Most of the past decade reflected a “seller’s market” for agencies, in which an abundance of buyers chased a relatively small number of sellers and pushed valuations up to extraordinary heights—particularly in 2007-2008. Then, for a short time in 2009 after the economy stalled, both buyers and sellers backed away from M&A, retreating due to economic uncertainty.
Perhaps the biggest story of 2012 is that for the first time in memory we seem to be close to a state of equilibrium between buyers and sellers. Buyer demand has returned with a vengeance, as major brokers are looking to supplement their own relatively weak organic growth; and as upstarts such as Marsh & McLennan Agency and Assured Partners are trying to rapidly build critical mass.
Buyer demand is nothing new—it seems to be a permanent fixture of the insurance-brokerage landscape. But the difference is that in 2012, for the first time in memory, sellers are entering the market in sufficient numbers to potentially match this heavy buyer demand of late.
This buyer-seller balance is being fueled by three fundamental issues:
1. Rising valuations. During the past decade, buyers increased valuations in an attempt to stimulate seller interest, even in the face of stagnant or declining agency performance. Especially in 2007 and 2008, as the economy began to stall and agencies were facing stiff P&C pricing headwinds, buyers were increasing prices to get deals done. But in the doldrums of 2009 and 2010, valuations declined.
Today, agency valuations are once again rising but for a completely different reason: Agencies are performing better than they have in years, fueled by the best combination of P&C pricing and economic growth we’ve seen in the past decade. In Reagan Consulting’s quarterly “Organic Growth and Profitability Survey” of large agencies, agency owners are expecting to grow by 5.6 percent in 2012, which would be the highest growth rate since 2006. And profit margins are expected to hit 19 percent, which would be the highest profit margin since 2007. What this means is that buyers can afford to pay higher prices than in recent years, even as they earn better investment returns off of their acquisitions.
2. Sellers’ concerns over tax-rate changes. There is no question that the U.S. faces a massive fiscal crisis. With entitlements ballooning and the federal government spending $1.41 for every dollar of revenue it collects, something is going to have to give. Not even the U.S. government can sustain perpetual trillion-dollar deficits.
Tax increases are coming. But with a presidential election looming in November and a closely divided Congress, no one knows where the additional tax burden will land. There is concern that both income taxes and capital-gains rates will increase—but this alone isn’t sufficient to trigger a sale of most agencies. Nevertheless, for those agencies considering a sale during the next one to three years, uncertainty over tax increases is causing some to go ahead and sell now.

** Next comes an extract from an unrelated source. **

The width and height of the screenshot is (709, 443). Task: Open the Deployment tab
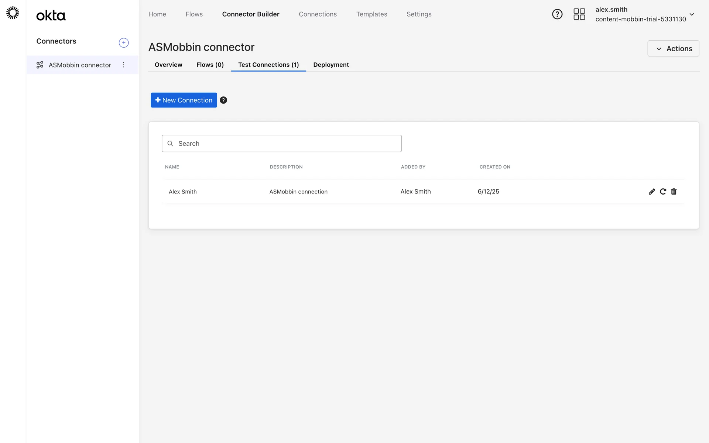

3. Seller demographics. The baby boomers are now retiring, and many still own insurance agencies. Our research indicates that the typical agency owner is in his or her early-to-mid 50s—and many are considerably older. For those agencies without a clear succession plan in place, a merger or sale eventually becomes inevitable. Given the demographics of the insurance industry, an increasing number of agencies will find themselves selling as the massive baby-boomer generation bids adieu.
M&A activity in our industry is a sign of health—and the current equilibrium in supply and demand for agents and brokers signals continued strong deal activity in 2012.